In disposing of property under Part II of the Administration of Estates Act 1925 the “matrimonial home” would have been divided among the next of kin. (Administration of Estates Act, 1925)  In this case, since A and E were not wed, the children are the next-of-kin. The home was purchased specifically for the purpose of providing a home for A, E and their children and it is certainly within E’s intention that A should remain in the “matrimonial home” until such time as she passed on.  The children, who are the appellants in this case, acting in a manner consistent with E, the paper owner’s intention did not insist that A deliver vacant possession upon E’s death.  It would appear to be contrary to principles of equity to interpret their well-meaning conduct against them in a purely technical sense.
Aware that there was a constructive trust which provided for A to remain in possession of the “matrimonial home” the appellants were merely honouring their father’s wishes.  A, on the other hand, by passing the home on to her son P was acting against E’s intentions and against the spirit and intent of the constructive trust.  When one considers the implications of a constructive trust, it becomes clear that Mr. Nicholas Strauss QC erred on both equitable and common law principles.
Constructive Trusts
A constructive trust is imposed upon the paper owner of realty in circumstances where it is commonly understood that the property is held for the benefit of the owner and others. (Gissing v Gissing. [1971] AC 886)  In the Martin case there is no question that E held the paper for the benefit of himself, A and their seven children, four of whom are the appellants.  As Lord Justice Dillon said in Springette v Defoe [1992] 2 FLR 388:
“…the common intention of the parties must, in my judgment, mean a shared intention communicated between them. It cannot mean an intention which each happened to have in his or her, own mind but had never communicated to the other.” (Springette v Defoe [1992] 2 FLR 388 at p. 393)

▶ [INSTRUCTIONS]
A. Answer these questions using the passage on constructive trusts:
(i) Under which part of which Act would the "matrimonial home" have been divided among the next of kin?
(ii) To whom did A pass the home?
(iii) How many of the seven children are the appellants?
B. Duplicate the portion of the passage on constructive trusts between "In disposing of" and "purely technical sense.", inclusive.

▶ [COLLECTED DATA]

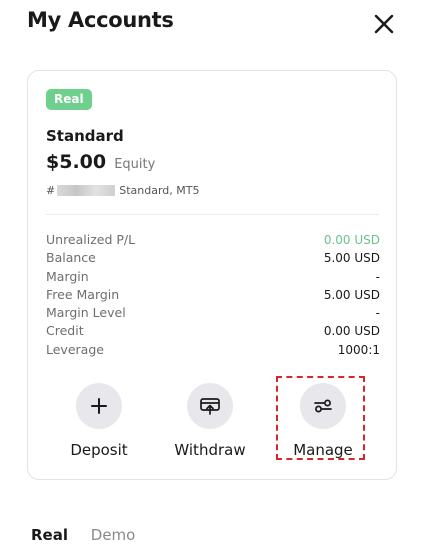 The width and height of the screenshot is (421, 549). I want to click on stat-row-margin-level: Margin Level -, so click(213, 313).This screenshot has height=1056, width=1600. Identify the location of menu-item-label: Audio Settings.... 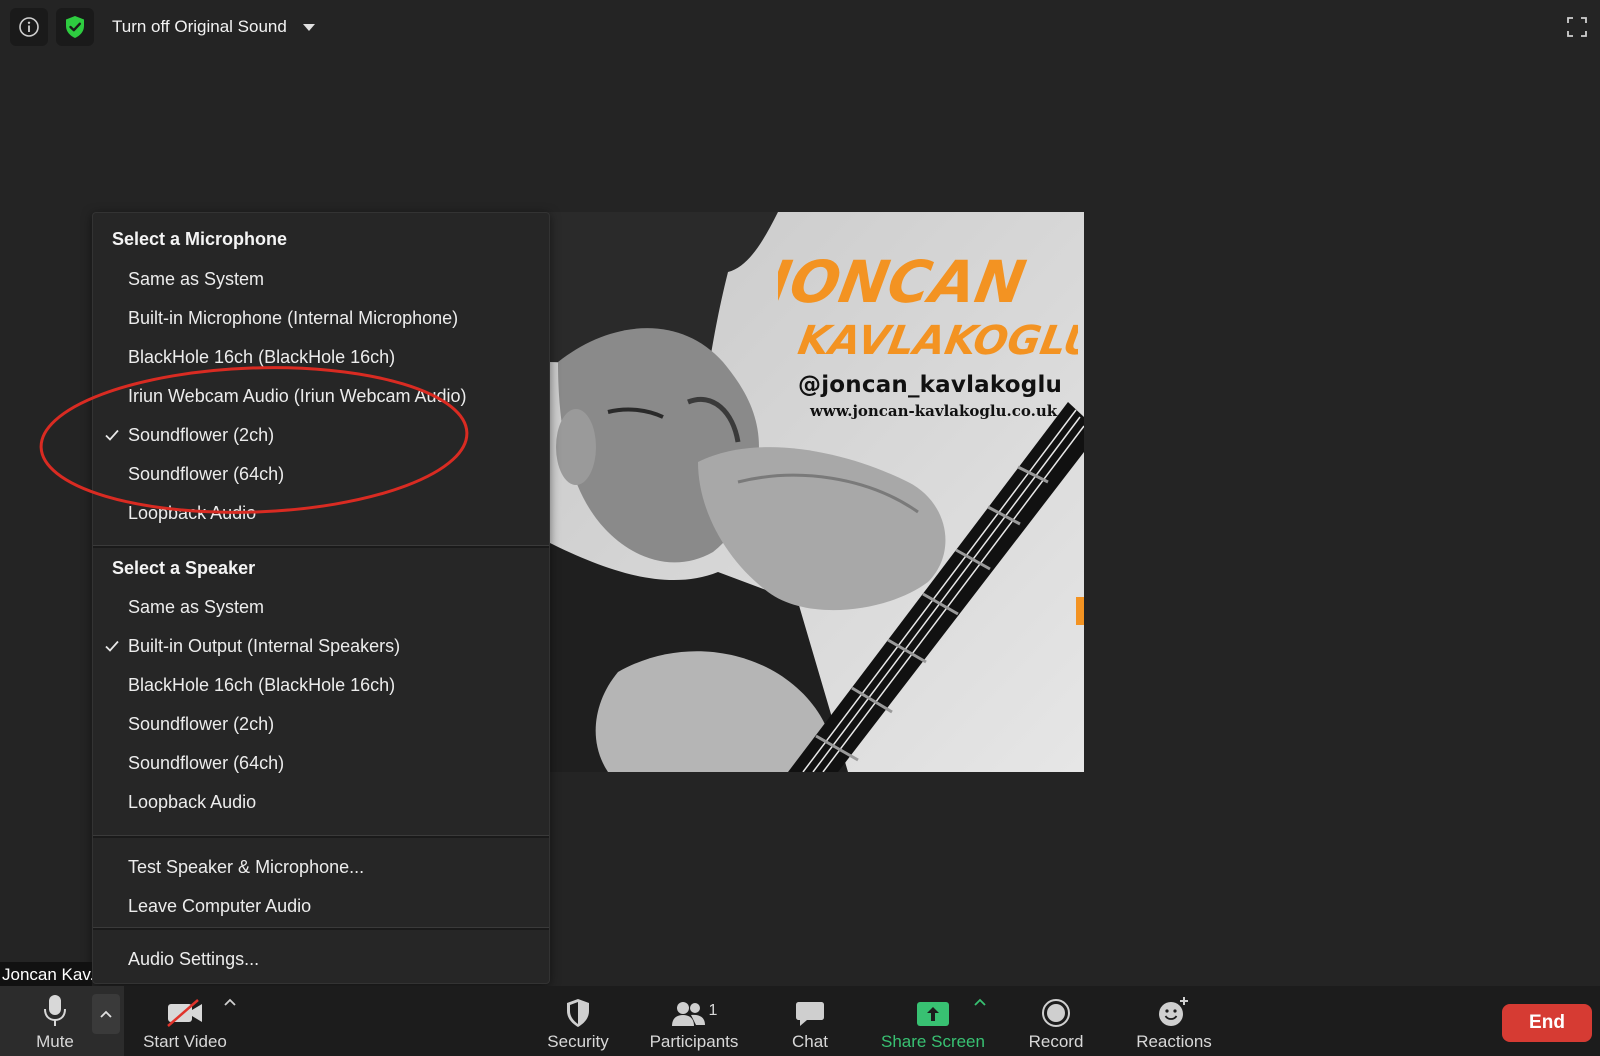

▶ [ANSWERS FOR THE EXERCISE]
A.
(i) Part II of the Administration of Estates Act 1925
(ii) Her son P
(iii) Four

B.
In disposing of property under Part II of the Administration of Estates Act 1925 the “matrimonial home” would have been divided among the next of kin. (Administration of Estates Act, 1925)  In this case, since A and E were not wed, the children are the next-of-kin. The home was purchased specifically for the purpose of providing a home for A, E and their children and it is certainly within E’s intention that A should remain in the “matrimonial home” until such time as she passed on.  The children, who are the appellants in this case, acting in a manner consistent with E, the paper owner’s intention did not insist that A deliver vacant possession upon E’s death.  It would appear to be contrary to principles of equity to interpret their well-meaning conduct against them in a purely technical sense.